* _THE PROBLEM_
Each record must be returned exactly, apart from the pictures, which stay out.

* _GIVEN DATA_
============================================================

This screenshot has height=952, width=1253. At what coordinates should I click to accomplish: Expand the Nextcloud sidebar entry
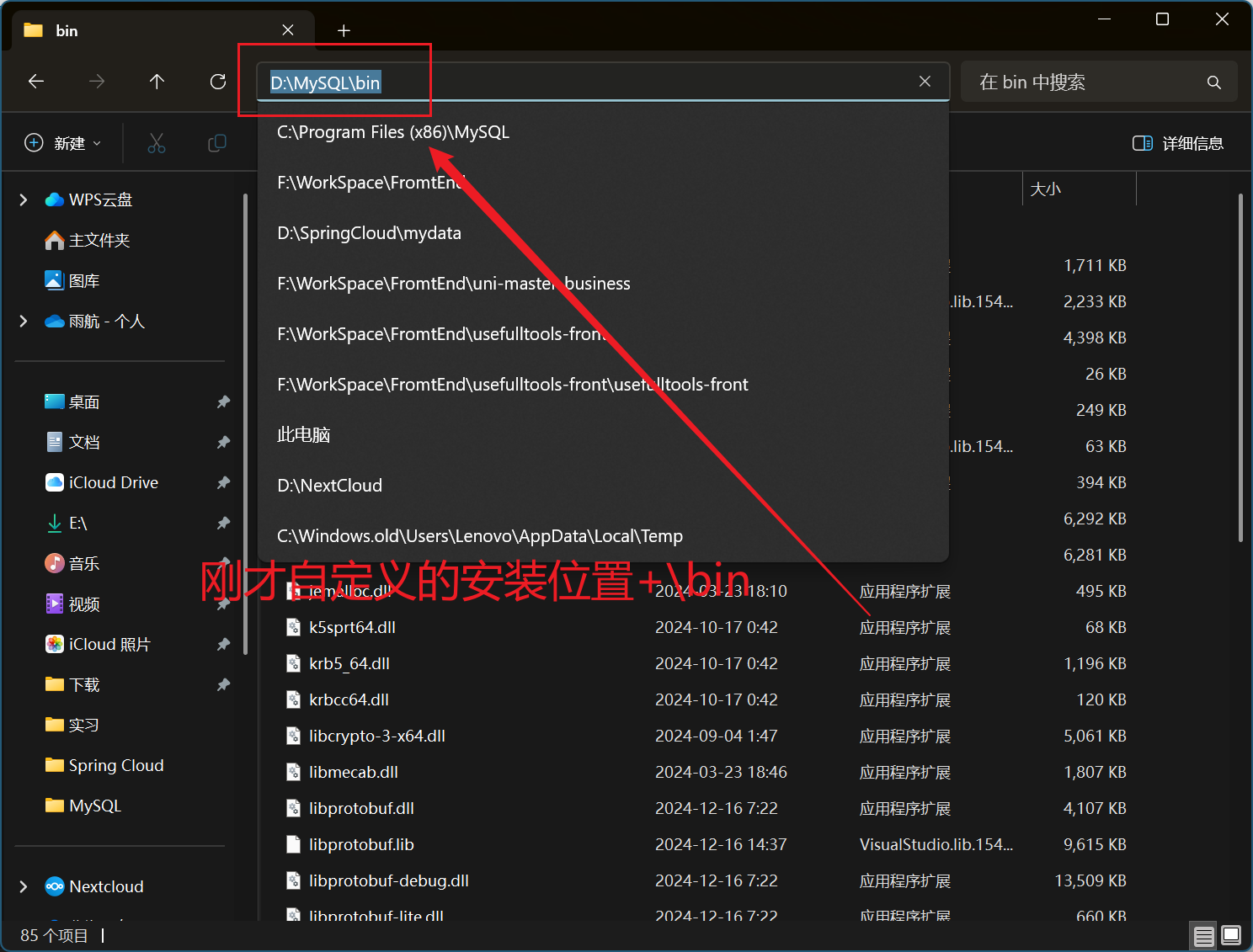(x=23, y=886)
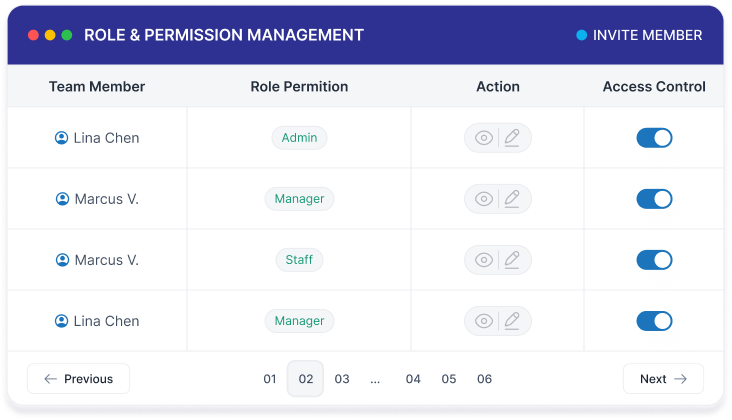Click the left arrow icon on Previous
The height and width of the screenshot is (420, 732).
(49, 379)
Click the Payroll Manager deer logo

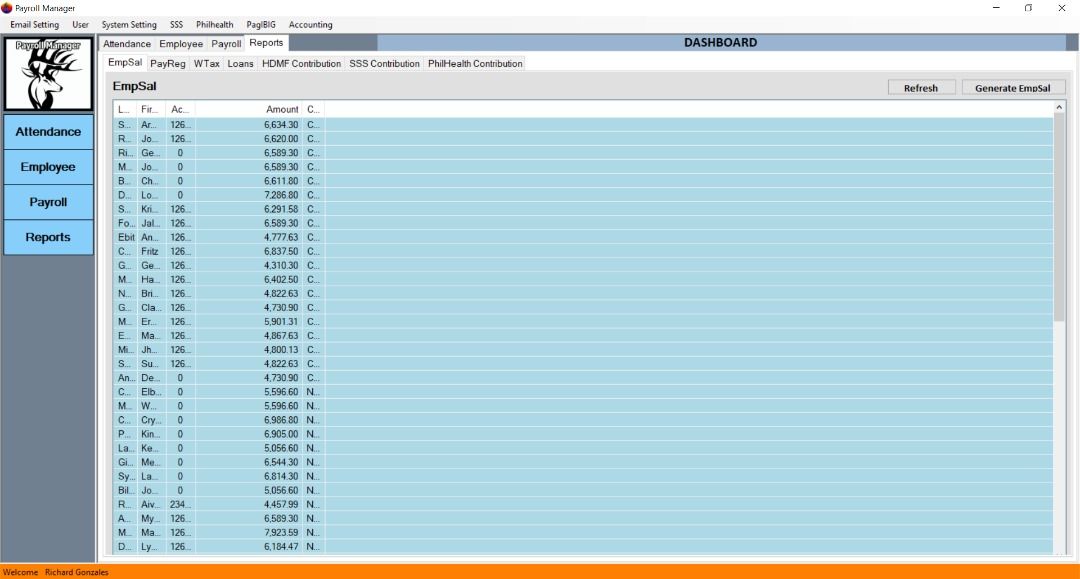[49, 74]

============================================================

* _RESULT FOR THIS TASK_
This screenshot has height=952, width=1253. At what coordinates should I click to accomplish: Expand the Nextcloud sidebar entry
(x=23, y=886)
Click the left arrow icon on Previous
The height and width of the screenshot is (420, 732).
(49, 379)
Click the Payroll Manager deer logo

[49, 74]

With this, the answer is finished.